As for a kiln....I air dry my lumber for 4-6 months per inch thickness, which will work fine for any type of framing lumber. IF I need it for cabinet type lumber, AFTER it has air dried to around 20%, I'll move it into my kiln.
I built a dehumidifier kiln in my shop that hold about 1000 bdft and uses an old 20,000 BTU window AC for the heat/drying. The room is 7x14 with a 7'6" ceiling. Inside is OSB with a couple coats of aluminized mobile home roof paint for a good vapor barrier. The window AC just sits on a shelf inside so the scrap heat off the back heats the room (it will hit 135 degrees peak). As the room heats up, moisture is driven off the wood, hits the cold coil on the front, condenses and runs in a bucket. The first week or so, it will take a 5 gallon bucket of water off wood that is already at 20% or less ! After another week, that will taper off to about nothing, and checking the wood with a meter, I'll have 6-8% lumber.
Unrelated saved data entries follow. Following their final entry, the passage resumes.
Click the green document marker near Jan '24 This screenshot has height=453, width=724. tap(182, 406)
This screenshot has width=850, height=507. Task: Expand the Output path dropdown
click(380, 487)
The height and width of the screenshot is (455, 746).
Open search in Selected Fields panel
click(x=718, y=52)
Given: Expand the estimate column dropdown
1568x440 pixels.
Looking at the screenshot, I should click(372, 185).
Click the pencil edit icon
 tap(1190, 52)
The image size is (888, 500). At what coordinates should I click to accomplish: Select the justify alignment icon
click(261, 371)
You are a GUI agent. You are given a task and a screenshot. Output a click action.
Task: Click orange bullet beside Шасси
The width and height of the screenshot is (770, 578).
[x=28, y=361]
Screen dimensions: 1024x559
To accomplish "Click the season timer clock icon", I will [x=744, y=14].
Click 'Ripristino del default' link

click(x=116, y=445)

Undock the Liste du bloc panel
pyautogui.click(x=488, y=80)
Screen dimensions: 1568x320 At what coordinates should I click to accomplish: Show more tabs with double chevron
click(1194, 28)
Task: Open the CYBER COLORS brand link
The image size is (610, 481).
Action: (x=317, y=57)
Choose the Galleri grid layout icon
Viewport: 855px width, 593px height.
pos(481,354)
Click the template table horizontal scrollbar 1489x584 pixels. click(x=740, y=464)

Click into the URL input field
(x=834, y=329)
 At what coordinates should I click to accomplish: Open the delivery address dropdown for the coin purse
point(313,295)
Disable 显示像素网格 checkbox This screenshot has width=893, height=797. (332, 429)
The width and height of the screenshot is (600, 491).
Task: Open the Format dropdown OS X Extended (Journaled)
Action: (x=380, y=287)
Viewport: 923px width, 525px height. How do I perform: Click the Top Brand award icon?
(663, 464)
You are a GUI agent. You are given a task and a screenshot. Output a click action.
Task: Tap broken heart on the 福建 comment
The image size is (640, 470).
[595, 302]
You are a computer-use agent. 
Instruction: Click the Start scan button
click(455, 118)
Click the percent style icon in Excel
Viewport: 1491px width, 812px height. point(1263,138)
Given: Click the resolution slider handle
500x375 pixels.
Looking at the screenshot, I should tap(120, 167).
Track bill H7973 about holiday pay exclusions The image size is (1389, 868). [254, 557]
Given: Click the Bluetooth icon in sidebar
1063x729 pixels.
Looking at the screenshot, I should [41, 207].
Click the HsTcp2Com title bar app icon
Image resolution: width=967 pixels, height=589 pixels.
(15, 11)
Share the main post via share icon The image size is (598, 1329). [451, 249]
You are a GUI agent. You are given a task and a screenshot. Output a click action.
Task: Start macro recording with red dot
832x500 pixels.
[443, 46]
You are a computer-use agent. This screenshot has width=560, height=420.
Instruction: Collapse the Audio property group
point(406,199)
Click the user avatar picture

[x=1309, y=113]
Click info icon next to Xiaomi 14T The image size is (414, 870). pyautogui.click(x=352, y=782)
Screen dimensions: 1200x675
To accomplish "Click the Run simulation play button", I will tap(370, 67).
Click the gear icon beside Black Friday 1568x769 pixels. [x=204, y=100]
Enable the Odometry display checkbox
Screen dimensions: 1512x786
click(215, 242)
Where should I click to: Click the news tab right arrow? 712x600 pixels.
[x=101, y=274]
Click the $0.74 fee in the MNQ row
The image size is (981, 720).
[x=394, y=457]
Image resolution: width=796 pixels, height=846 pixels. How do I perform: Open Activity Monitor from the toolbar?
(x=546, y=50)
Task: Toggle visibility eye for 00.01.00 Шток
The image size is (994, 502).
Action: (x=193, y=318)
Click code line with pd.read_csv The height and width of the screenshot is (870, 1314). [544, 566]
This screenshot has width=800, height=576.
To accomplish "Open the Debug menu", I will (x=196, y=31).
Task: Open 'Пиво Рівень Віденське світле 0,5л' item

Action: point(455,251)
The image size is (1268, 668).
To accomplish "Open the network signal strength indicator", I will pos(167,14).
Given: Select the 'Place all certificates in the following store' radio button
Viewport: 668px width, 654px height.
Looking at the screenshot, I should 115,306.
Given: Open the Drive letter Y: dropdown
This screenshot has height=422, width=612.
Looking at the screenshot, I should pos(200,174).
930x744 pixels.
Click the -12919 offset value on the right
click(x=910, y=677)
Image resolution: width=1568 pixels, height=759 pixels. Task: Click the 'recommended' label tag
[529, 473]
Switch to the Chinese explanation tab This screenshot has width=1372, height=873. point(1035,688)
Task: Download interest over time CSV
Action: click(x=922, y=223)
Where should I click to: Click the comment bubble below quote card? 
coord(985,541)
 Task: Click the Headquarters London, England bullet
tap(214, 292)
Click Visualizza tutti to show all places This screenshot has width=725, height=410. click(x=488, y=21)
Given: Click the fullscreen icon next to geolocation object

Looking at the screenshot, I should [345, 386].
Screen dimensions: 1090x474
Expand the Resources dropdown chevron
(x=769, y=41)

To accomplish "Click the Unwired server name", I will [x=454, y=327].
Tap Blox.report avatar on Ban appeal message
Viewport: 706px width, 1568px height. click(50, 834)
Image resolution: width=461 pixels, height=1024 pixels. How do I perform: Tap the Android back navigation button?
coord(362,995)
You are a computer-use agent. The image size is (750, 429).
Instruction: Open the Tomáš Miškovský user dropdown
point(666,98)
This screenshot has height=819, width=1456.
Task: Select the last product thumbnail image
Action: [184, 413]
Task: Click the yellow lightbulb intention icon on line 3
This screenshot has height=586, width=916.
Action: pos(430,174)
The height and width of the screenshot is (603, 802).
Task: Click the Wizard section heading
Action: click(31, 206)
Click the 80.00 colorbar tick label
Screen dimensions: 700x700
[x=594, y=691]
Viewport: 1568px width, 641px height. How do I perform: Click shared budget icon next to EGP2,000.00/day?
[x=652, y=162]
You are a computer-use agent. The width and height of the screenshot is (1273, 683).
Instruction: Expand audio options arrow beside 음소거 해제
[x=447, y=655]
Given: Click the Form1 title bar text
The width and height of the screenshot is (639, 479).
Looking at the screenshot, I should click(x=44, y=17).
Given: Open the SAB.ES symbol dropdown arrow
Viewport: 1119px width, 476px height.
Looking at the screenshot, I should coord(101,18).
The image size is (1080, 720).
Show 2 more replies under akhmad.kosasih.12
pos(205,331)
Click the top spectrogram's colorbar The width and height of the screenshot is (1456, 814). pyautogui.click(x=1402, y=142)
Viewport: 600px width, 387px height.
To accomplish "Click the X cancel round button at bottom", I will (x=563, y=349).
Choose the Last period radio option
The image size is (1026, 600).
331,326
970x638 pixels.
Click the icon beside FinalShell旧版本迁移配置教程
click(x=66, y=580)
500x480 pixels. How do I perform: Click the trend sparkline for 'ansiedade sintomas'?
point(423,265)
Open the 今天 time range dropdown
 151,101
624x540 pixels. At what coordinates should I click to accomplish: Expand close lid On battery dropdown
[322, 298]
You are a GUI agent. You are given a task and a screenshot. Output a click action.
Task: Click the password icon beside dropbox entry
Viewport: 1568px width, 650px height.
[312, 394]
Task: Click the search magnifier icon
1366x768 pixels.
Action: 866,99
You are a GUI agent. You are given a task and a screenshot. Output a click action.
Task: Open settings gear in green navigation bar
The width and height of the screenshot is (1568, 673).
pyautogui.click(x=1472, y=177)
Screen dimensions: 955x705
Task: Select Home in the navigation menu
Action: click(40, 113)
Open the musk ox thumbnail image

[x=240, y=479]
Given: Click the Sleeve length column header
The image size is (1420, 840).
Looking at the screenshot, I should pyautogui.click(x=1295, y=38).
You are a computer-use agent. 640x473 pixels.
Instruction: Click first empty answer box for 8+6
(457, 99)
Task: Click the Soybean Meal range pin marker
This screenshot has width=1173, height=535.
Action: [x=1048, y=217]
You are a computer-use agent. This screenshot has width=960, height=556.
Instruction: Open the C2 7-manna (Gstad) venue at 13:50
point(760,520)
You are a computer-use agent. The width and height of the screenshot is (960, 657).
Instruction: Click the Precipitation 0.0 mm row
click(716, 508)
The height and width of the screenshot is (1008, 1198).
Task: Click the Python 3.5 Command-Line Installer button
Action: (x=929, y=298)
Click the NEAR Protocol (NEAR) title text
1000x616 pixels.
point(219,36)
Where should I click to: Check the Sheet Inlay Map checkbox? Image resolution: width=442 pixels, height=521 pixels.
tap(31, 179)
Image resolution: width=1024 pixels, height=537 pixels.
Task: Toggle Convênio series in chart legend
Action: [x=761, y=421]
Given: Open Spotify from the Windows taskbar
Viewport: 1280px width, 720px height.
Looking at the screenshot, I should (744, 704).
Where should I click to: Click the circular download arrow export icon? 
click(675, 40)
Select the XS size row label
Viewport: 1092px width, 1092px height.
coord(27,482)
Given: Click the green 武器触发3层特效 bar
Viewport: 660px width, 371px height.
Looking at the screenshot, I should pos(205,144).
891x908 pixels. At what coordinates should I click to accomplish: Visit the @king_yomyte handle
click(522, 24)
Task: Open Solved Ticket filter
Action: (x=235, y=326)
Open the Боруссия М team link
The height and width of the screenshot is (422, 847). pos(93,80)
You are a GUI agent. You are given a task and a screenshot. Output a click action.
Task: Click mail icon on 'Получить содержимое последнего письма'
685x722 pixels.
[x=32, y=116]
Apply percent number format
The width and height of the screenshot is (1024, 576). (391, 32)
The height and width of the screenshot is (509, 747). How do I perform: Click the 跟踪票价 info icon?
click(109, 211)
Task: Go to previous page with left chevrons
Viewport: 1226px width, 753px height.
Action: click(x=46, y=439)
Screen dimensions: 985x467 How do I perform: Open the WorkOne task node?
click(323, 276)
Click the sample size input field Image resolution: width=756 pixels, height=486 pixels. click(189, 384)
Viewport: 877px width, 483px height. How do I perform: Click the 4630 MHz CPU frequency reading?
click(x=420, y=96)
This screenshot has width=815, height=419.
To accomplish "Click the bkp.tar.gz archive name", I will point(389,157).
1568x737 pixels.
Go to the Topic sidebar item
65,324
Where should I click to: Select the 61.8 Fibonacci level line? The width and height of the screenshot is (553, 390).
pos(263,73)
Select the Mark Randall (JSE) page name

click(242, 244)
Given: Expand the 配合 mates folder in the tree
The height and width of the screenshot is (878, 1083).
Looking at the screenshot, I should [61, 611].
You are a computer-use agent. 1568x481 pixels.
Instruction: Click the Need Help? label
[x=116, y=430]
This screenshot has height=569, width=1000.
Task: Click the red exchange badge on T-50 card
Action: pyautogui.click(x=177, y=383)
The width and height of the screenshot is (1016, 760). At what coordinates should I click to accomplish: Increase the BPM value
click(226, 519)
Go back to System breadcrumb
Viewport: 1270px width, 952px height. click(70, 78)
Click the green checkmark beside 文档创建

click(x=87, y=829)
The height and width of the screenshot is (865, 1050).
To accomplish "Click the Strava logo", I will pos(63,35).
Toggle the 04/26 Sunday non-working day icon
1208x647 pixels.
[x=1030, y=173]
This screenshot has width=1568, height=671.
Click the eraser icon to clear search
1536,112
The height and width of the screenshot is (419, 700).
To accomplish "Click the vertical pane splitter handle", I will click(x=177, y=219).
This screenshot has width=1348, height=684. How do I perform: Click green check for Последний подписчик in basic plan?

The switches on the left side control various outlets inside: Lights, receptacle for a fan to circulate air inside, and another for a small electric space heater....which is needed to get the room 'started' if I'm using it in the winter. Once the room hits mid 70's, the AC unit will run, and the scrap heat off the AC is all that is needed....by the 2nd day, it will be 110 or so in the room....and continues to build as the wood heats up.
The window AC is one I got for free from somebody that was converting to central air. The first one had R12 in it, and worked great for years until the compressor died. So I found another big ole free dog, but it had R22 freon in it.....and is NOT meant to run above about 110 or so. Once the room hits that temp, the head pressure gets to be too much, and the AC shuts down. Fortunately, I had a buddy in the AC business, and he replace the R22 with some recovered R12 he had, and now it works fine again.